SANDRA SUCHER: Some of them were really small. Yes, it’s a real number. It’s a real number.
BRIAN KENNY: I think we’re going to have a lot of fun talking about this today, and the ideas in your book, because this case I think helps to surface a lot of those ideas. And it’s certainly timely, as we can see from the tease that I did up front, people don’t know where to turn for trustworthy information. Let me ask you to start by telling us what your cold call would be to start this case in the class.
SANDRA SUCHER: The cold call for this case is a little different from most of the other cold calls. I start the case by asking students to vote on the scandal itself. And I ask them to vote on a scale from: this too shall pass, bad but not fatal, and should have killed them.
BRIAN KENNY: Okay. And this is a scandal about the company in the case.

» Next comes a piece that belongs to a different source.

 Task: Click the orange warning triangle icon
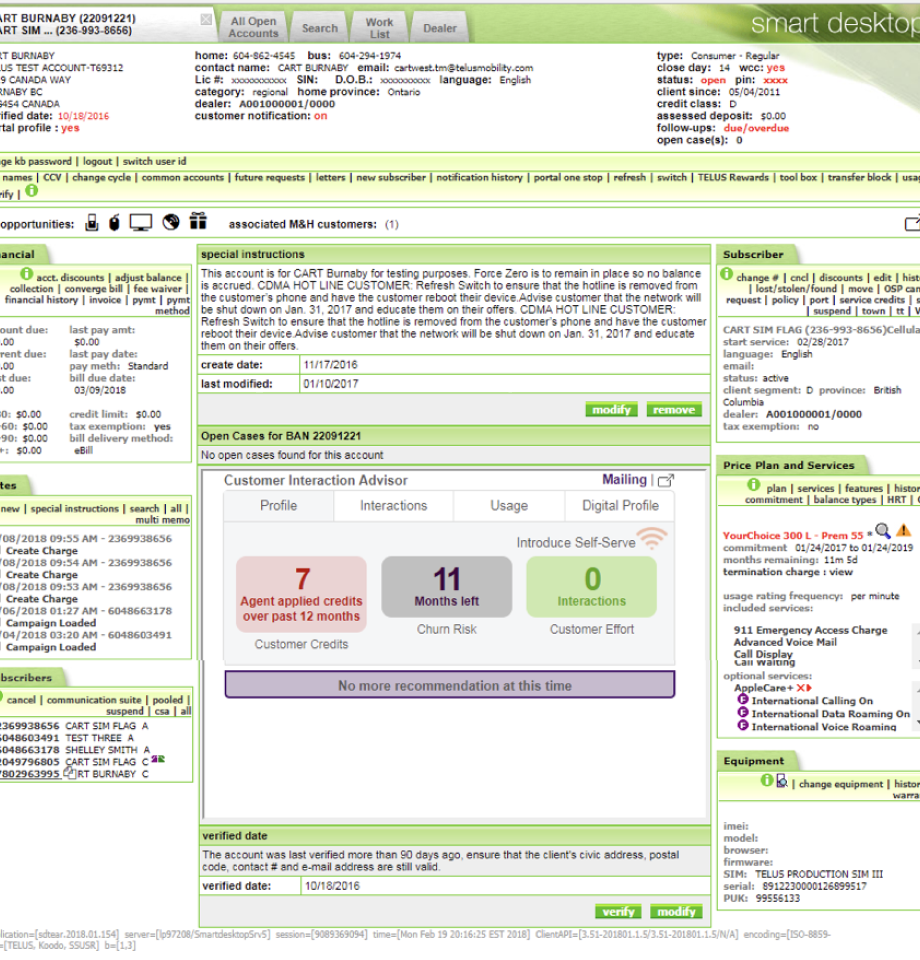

SANDRA SUCHER: Exactly. And then I tell them that Leo Tolstoy’s novel, Anna Karenina, begins with the line, “All happy families are alike. Each unhappy family is unhappy in its own way.” The same might be said of business scandals. Enron is different from Wells Fargo, VW is different from Uber, and then the cold call is: how would you characterize the Recruit scandal? Describe it to us.

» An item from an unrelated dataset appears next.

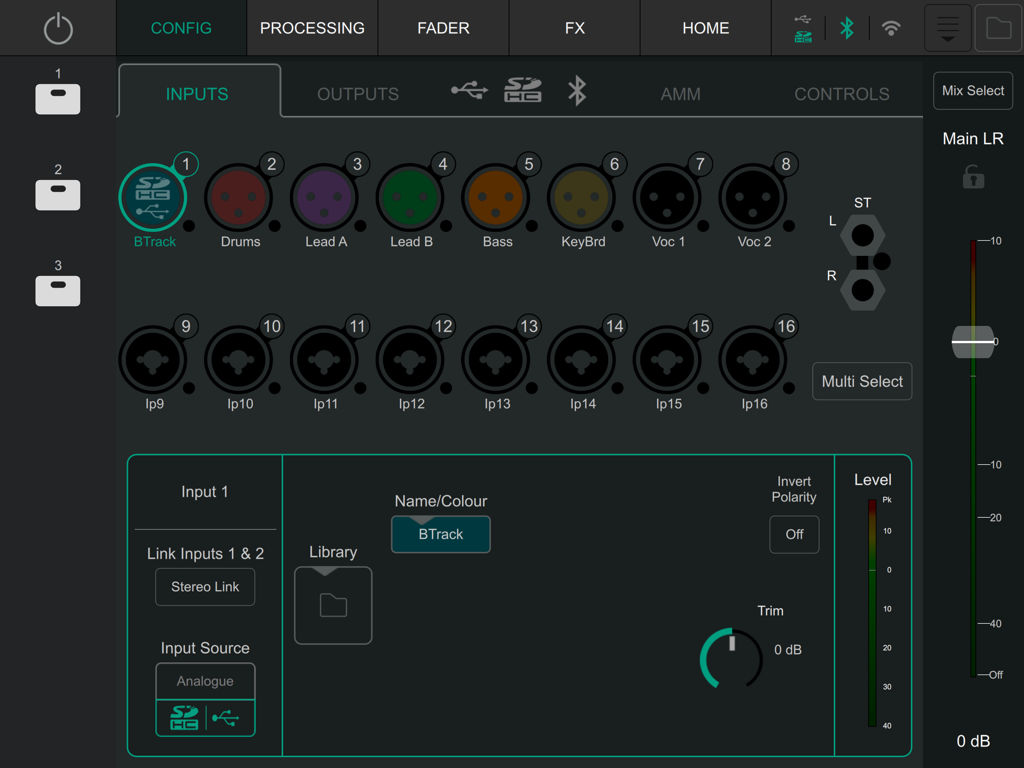Open the Library folder selector

click(333, 605)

BRIAN KENNY: And how did you hear about Recruit? And more importantly, how does it relate to the ideas in your book?
SANDRA SUCHER: So I heard about Recruit through Hiro Takeuchi, who’s another member of the faculty. There was a member of the Recruit senior leadership team on campus for an Executive Education program. And he said that he thought that because he knew the research I was doing, that I might be interested in talking to these people. So she came over, we had an initial conversation and, it’s sort of like she had me at hello. It was just a remarkable story about the company itself, its values, how it manages itself. And it’s like, okay, I’ve got to go into this place and see what’s up.
BRIAN KENNY: And it is amazing as we dive further into what they’re about and how they’ve weathered this crisis. Let me ask you a broader question, I know that you address it in the book, but I’m wondering how you would define trust in a business context.
SANDRA SUCHER: Trust is, in a business context, and actually more generally, is vulnerability to another party’s actions and intentions. So this is kind of a standard definition of trust from the organizational literature on trust. And the important points for all of us in business, first that the notion that trust is vulnerability. When people trust you, they’re vulnerable to the actions that you perform and also to your motivation toward them, your intentions. And it’s a willingness to be vulnerable in that way that we mean when we say someone trusts.
BRIAN KENNY: Yeah. And it’s a little counterintuitive in a business context because with business, we talk about hard driving and got to make the deal and that kind of thing. And vulnerability is not a word that you hear often uttered in conference rooms.
SANDRA SUCHER: Sometimes it’s uttered as advice to leaders: make yourself vulnerable so you become more likable and people can identify with you. But this really speaks to an important dimension to business, which is the power that business has to affect the lives of people. And so, when we start to think about businesses having power, then this notion of vulnerability becomes a little bit more understandable. Okay, I have power. People are relying on me, depending on me for certain things.
BRIAN KENNY: Let’s dive in and talk about Recruit Holdings. Just an amazing, interesting company. Can you describe what business they’re in? What would they say they do? What’s their business?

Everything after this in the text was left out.